My brother graduated recently, meaning only one thing to the rest of the family. GRADUATION PARTY!
For those of you who’ve never been to one, it’s basically a bunch of family members that hardly know each other awkwardly hugging and talking to each other, trying to pretend they actually know the name of the person they’re talking to (seriously I must have talked for half an hour with a woman I’m not even entirely convinced I’m related to).
Here is a time to mention that my family has a relatively large yard, mostly because we live in a farming area, so we have parties outdoors. This particular party started at 2 but I didn’t really go inside until 10.
My family is also very . . . Irish. By decent, of course, but Irish nonetheless. Which means lots and lots of alcoholic beverages. And I mean LOTS.
I’ll skip the explanation, but somehow I wound up with the job of bartender. . . I’m fifteen years old. I had to stay outside the entire time. This is what the ’28 Bites’ part of the title comes from.
For some reason, mosquitoes love me. I woke up the next morning with 28 bites. Four of which were in an area I’m not quite sure how mosquitoes got access to. Two are on my right arm. All of the rest are on my calves. Eight hours bar tending, 28 mosquito bites, and $75. My family consists of some really good tippers. I wasn’t paid to mix drinks, but I did have a tip jar. I think most people just tipped because they thought it was funny that I was behind the bar making at least thirty gin and tonics, and at least fifteen vodka and cranberries.
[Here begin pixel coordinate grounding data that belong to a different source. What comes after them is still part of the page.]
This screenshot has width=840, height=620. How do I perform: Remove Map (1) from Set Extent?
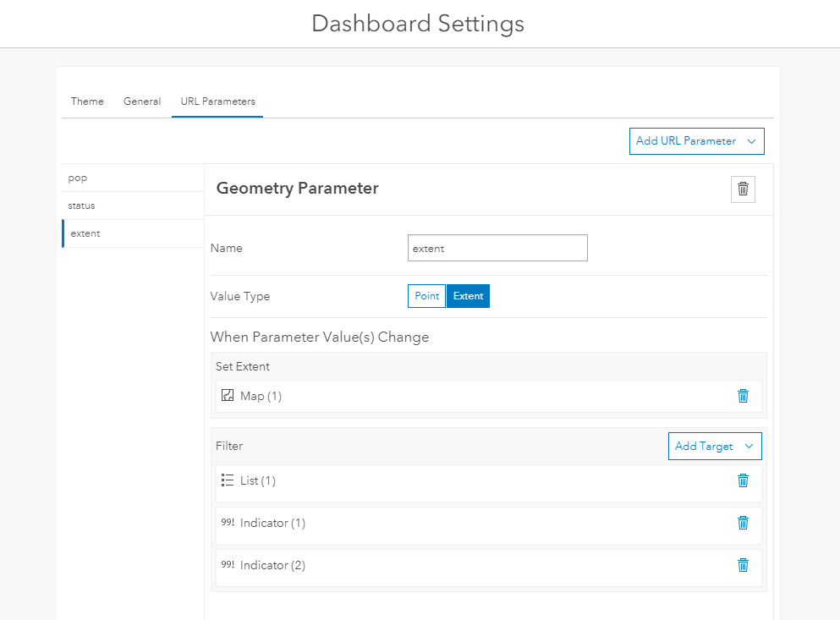(743, 396)
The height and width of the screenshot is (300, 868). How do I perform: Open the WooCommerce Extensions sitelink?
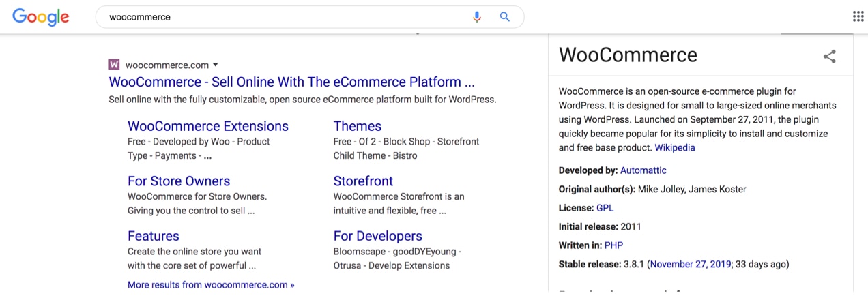[207, 126]
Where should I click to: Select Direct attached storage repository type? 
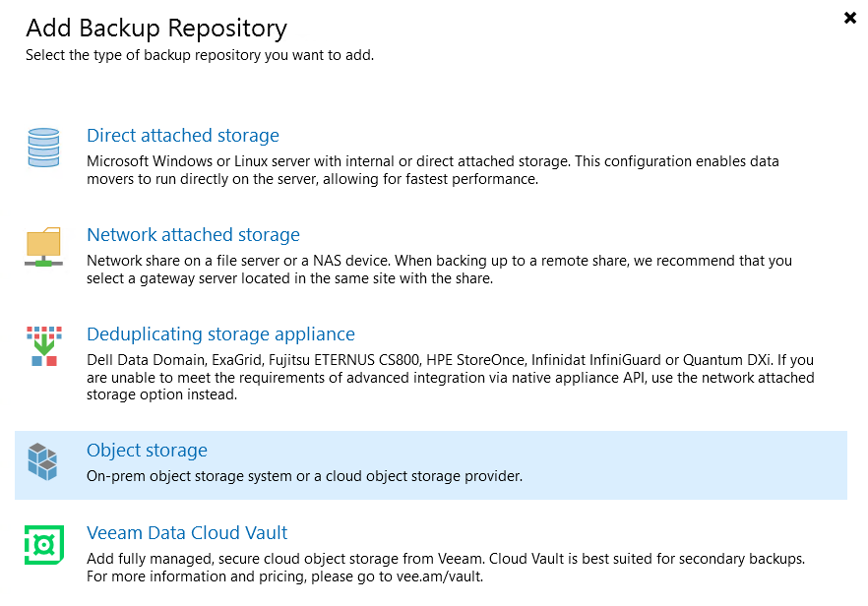(182, 135)
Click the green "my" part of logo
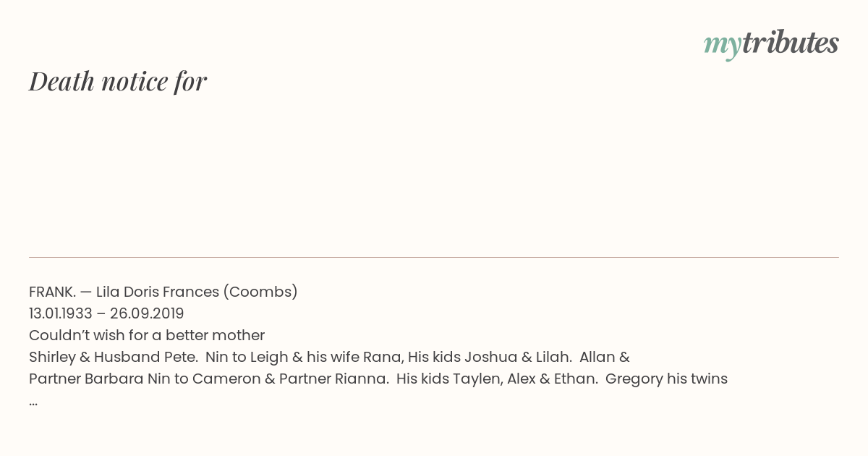 coord(723,46)
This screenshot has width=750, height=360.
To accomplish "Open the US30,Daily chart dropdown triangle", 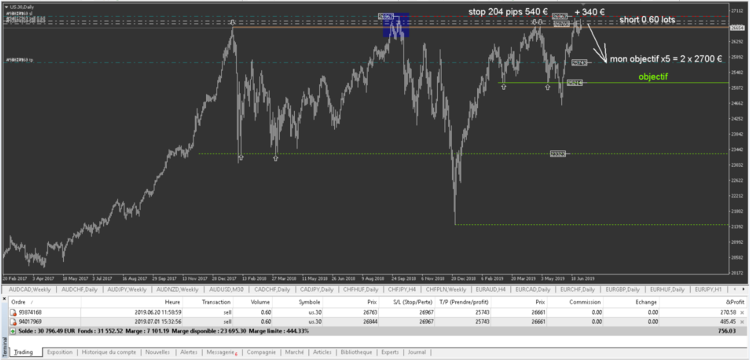I will [5, 6].
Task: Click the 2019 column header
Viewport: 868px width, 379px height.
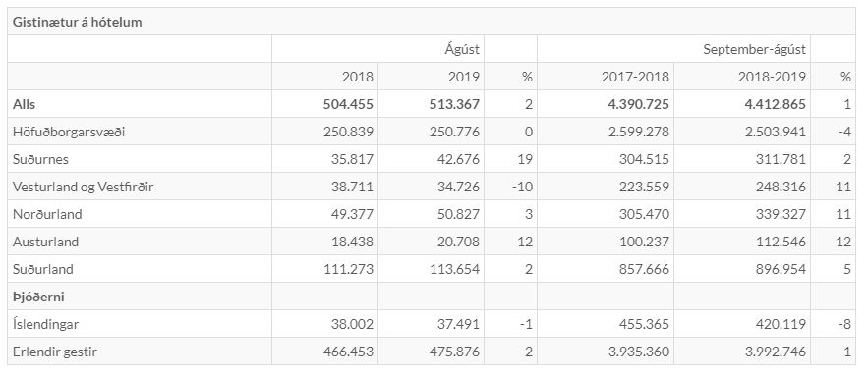Action: tap(464, 77)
My tip for anyone planning a party outdoors this summer is this: STOCK UP ON LEMONADE I CANNOT STRESS THIS ENOUGH WE BOUGHT TWO GALLONS AND IT WASN’T ENOUGH WE HAD TO SWITCH OVER TO ICED TEA ABOUT HALF WAY THROUGH AND EVERY TIME PEOPLE HEARD WE WERE OUT OF LEMONADE THEIR FACES FELL LIKE I JUST CRUSHED THEIR DREAMS I FELT LIKE A USELESS PAPERCLIP IT SUCKED.